Ian Stewart, "Why Beauty Is Truth: The History of Symmetry", 2007 | |
“A complex number is just a pair of real numbers, manipulated according to a short list of simple rules. Since a pair of real numbers is surely just as ‘real’ as a single real number, real and complex numbers are equally closely related to reality, and ‘imaginary’ is misleading.” | |
“The complex numbers extend the real numbers by throwing in a new kind of number, the square root of minus one. But the price we pay for being able to take square roots of negative numbers is the loss of order.

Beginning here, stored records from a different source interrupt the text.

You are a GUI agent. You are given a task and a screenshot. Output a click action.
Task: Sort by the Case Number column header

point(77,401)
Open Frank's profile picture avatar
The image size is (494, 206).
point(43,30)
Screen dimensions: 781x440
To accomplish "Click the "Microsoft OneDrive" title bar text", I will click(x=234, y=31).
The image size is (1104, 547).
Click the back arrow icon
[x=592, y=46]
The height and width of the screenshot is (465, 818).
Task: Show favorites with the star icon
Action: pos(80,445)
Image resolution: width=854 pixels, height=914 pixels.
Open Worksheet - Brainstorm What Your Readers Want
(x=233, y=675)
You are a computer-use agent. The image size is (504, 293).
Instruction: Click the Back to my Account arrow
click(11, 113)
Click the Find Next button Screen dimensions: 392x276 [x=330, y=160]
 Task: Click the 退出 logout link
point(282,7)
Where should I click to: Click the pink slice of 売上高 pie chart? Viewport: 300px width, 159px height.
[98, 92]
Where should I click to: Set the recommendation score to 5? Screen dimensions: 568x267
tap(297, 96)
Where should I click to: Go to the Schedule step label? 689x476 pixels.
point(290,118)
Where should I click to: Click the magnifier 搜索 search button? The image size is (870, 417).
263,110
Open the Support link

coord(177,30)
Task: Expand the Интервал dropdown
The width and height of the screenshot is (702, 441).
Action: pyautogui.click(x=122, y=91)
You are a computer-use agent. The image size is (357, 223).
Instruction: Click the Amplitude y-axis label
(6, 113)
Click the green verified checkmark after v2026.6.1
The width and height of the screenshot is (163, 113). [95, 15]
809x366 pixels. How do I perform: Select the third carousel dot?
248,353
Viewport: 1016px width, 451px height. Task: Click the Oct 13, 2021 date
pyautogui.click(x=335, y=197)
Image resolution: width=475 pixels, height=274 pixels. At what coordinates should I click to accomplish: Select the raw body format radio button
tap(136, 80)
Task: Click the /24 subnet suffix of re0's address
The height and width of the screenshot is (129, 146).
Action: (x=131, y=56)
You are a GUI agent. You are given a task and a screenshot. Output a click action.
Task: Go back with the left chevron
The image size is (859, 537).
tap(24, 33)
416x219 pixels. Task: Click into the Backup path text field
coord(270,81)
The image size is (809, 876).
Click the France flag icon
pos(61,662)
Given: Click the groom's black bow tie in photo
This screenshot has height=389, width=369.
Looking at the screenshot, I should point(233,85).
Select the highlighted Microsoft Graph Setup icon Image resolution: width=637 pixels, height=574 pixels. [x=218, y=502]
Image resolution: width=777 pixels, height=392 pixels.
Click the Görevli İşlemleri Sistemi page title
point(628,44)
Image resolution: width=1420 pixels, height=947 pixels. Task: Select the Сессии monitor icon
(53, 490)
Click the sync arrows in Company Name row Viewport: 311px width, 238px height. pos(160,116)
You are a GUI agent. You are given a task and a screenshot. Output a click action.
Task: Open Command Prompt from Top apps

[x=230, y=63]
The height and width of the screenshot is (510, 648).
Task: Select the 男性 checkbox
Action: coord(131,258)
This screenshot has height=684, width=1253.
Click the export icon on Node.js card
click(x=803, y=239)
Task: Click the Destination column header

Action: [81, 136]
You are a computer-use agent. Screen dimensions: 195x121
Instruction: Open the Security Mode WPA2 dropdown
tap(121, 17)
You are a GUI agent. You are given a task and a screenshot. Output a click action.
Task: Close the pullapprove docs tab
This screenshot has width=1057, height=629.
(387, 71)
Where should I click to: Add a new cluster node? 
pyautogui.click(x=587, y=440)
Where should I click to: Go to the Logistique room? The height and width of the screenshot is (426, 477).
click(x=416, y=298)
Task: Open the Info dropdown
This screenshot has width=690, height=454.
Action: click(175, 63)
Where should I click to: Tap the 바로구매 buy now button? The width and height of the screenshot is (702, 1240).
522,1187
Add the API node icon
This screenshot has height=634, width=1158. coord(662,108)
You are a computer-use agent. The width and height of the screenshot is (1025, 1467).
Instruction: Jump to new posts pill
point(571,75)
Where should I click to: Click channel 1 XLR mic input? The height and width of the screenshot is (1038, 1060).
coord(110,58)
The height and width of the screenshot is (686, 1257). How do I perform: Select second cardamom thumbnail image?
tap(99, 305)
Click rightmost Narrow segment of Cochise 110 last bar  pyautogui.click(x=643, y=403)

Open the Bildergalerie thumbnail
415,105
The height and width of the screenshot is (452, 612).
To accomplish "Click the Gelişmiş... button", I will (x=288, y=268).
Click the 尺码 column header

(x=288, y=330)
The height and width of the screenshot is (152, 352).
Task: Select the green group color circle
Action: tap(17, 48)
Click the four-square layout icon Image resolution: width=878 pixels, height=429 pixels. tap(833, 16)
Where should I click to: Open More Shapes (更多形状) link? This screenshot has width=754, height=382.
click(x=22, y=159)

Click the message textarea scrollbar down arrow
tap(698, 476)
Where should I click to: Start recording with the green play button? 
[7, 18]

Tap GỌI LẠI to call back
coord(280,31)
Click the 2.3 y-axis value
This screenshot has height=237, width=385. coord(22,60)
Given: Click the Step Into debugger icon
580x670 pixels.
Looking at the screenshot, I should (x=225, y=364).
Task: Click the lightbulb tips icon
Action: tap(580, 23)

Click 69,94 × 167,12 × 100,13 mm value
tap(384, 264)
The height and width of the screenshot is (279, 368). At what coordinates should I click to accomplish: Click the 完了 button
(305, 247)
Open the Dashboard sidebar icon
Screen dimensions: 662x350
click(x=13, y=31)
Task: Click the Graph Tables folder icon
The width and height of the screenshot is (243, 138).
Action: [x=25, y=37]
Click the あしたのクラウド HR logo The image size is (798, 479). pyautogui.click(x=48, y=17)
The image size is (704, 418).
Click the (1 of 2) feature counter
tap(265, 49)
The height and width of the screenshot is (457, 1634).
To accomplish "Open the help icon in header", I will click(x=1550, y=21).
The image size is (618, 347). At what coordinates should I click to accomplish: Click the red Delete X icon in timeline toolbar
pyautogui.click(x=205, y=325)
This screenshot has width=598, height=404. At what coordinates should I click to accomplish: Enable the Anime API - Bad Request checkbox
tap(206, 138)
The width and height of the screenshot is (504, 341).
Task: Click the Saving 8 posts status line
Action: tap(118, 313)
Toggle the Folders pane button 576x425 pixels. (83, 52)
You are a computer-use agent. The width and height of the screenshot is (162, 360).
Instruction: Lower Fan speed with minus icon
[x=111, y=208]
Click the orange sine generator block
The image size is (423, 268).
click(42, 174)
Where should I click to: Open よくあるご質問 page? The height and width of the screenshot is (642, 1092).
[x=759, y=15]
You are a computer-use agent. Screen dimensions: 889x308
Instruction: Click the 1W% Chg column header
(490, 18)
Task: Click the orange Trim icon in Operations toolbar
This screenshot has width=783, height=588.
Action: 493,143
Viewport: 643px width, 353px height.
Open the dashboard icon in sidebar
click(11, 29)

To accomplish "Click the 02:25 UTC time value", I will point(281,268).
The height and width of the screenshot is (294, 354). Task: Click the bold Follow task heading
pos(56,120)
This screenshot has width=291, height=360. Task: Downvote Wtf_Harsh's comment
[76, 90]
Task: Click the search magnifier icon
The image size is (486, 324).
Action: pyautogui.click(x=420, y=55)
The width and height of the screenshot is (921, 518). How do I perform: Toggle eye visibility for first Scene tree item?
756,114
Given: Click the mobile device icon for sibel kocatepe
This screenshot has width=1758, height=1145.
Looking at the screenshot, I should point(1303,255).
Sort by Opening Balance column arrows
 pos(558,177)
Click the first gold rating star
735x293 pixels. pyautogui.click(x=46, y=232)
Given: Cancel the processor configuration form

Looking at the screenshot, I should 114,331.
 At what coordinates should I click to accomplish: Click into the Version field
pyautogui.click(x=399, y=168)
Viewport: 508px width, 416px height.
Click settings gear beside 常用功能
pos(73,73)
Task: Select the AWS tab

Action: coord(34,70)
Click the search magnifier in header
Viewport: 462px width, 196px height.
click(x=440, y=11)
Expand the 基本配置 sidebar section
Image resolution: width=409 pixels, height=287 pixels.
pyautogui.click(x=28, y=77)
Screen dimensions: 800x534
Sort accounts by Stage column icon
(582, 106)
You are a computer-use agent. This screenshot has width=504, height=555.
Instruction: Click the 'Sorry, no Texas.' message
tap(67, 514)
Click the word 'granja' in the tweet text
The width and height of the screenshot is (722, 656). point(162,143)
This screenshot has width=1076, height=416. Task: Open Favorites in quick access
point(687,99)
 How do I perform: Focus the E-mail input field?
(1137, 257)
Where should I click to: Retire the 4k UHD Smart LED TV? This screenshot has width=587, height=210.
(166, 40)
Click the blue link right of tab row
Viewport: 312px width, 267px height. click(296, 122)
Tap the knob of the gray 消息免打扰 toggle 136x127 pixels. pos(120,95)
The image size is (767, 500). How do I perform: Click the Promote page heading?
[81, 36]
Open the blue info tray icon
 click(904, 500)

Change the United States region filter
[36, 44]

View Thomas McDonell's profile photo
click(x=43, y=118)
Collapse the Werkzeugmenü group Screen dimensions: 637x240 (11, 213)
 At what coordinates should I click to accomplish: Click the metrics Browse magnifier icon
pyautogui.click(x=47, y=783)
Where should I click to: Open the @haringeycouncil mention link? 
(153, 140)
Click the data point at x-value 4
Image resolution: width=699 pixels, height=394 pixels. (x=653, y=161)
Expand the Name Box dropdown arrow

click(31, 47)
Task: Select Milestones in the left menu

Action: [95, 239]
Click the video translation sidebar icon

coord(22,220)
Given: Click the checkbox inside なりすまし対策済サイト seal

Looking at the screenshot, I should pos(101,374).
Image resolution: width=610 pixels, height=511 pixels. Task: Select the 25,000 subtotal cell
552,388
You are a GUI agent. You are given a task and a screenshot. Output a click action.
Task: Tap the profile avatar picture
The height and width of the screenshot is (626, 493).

The complex numbers are a complete system but are spread out across a plane rather than aligned in a single orderly sequence.” | |
David Mumford, Caroline Series & David Wright, "Indra’s Pearls: The Vision of Felix Klein", 2002 | |
“Complex numbers are really not as complex as you might expect from their name, particularly if we think of them in terms of the underlying two dimensional geometry which they describe. Perhaps it would have been better to call them 'nature's numbers'. Behind complex numbers is a wonderful synthesis between two dimensional geometry and an elegant arithmetic in which every polynomial equation has a solution.” | |
“Ordinary numbers have immediate connection to the world around us; they are used to count and measure every sort of thing. Adding, subtracting, multiplying and dividing all have simple interpretations in terms of the objects being counted and measured. When we pass to complex numbers, though, the arithmetic takes on a life of its own. Since -1 has no square root, we decided to create a new number game which supplies the missing piece. By adding in just this one new element √-1. we created a whole new world in which everything arithmetical, miraculously, works out just fine.”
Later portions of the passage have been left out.